With other models, use the same principles. If the predictions obtained depends on which columns you leave out, then do not do it. Otherwise it is fine.
So far, this answer only mentions linear (and some mildly non-linear) models. But what about very non-linear models, like trees and randomforests? The ideas about categorical encoding, like one-hot, stems mainly from linear models and extensions. There is little reason to think that ideas derived from that context should apply without modification for trees and forests! for some ideas see Random Forest Regression with sparse data in Python.
$^\dagger$ But, using factor variables, R will take care of that for you.

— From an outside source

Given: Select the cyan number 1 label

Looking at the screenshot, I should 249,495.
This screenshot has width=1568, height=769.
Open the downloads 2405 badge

$^\ddagger$ Trying to answer extra question in comment: When using regularization, most often iterative methods are used (as with lasso or elasticnet) which do not need matrix inversion, so that the design matrix do not have full rank is not a problem. With ridge regularization, matrix inversion may be used, but in that case the regularization term added to the matrix before inversion makes it invertible. That is a technical reason, a more profound reason is that removing one column changes the optimization problem, it changes the meaning of the parameters, and it will actually lead to different optimal solutions. As a concrete example, say you have a categorical variable with three levels, 1,2 and 3. The corresponding parameters is $\beta_, \beta_2, \beta_3$. Leaving out column 1 leads to $\beta_1=0$, while the other two parameters change meaning to $\beta_2-\beta_1, \beta_3-\beta_1$. So those two differences will be shrinked. If you leave out another column, other contrasts in the original parameters will be shrinked. So this changes the criterion function being optimized, and there is no reason to expect equivalent solutions! If this is not clear enough, I can add a simulated example (but not today).
Best Answer
One-hot encoding ensures that no implicit order is imposed on the feature while integer/label encoding benefits from it. If there is no inherent ordering, the usual approach is one-hot encoding, however sometimes (e.g. in high cardinality) other options can be preferred.
How you encode your features always matters because it changes the model's behavior. For example, in random forests, or simply decision trees, with label encoder it's possible to split the samples into two categories where one side is say Red, Blue and the other side is Green, Yellow if they are ordered as Red, Blue, Green, Yellow (i.e. 1,2,3,4), by splitting wrt value $2.5$. This is not possible in one split with one-hot encoding. However, it may or may not make sense doing this in the context of the problem. This naturally affects the branching of your tree(s) because of hyper-parameters like max depth.
Therefore, we can't say that OHE only matters for models where you multiply your features with coefficients.